Personal information
- Born: 14 September 1905 Durban, Colony of Natal
- Died: 23 November 1980 (aged 75) Inanda, Johannesburg, South Africa
- Batting: Right-handed

International information
- National side: South Africa;
- Test debut: 15 June 1935 v England
- Last Test: 28 February 1936 v Australia

Career statistics
| Competition | Test | First-class |
| Matches | 10 | 74 |
| Runs scored | 327 | 3,858 |
| Batting average | 20.43 | 35.39 |
| 100s/50s | 0/0 | 9/18 |
| Top score | 40* | 190 |
| Catches/stumpings | 4/– | 50/– |
- Source: Cricinfo, 14 November 2022

= Herby Wade =

South African cricketer

Herbert Frederick Wade (14 September 1905 – 23 November 1980) was a South African cricketer who played in 10 Test matches in 1935 and 1935–36.

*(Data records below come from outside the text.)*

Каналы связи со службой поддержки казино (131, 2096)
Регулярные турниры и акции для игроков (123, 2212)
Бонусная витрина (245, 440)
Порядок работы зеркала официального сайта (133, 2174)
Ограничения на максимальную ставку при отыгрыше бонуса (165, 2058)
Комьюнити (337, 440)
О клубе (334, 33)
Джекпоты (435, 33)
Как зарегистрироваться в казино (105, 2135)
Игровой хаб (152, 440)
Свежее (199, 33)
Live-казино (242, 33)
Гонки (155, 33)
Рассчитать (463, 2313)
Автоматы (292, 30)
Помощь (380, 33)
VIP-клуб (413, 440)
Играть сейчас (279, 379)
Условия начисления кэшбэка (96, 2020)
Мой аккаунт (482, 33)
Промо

A middle-order batsman, Wade captained South Africa in every Test that he played in, including the series in England in 1935 that South Africa won 1–0 with four Tests drawn.

After leaving Hilton College, where he was a contemporary of his predecessor as South Africa's captain, Jock Cameron, Wade played for Natal from 1924–25 to 1936–37, with a top score of 190 against Eastern Province in his second-last game. He captained the side from 1930–31 until his retirement, and in his career he was captain in 61 of his 74 first-class matches.

His younger brother Billy also played Test cricket for South Africa after Herby retired.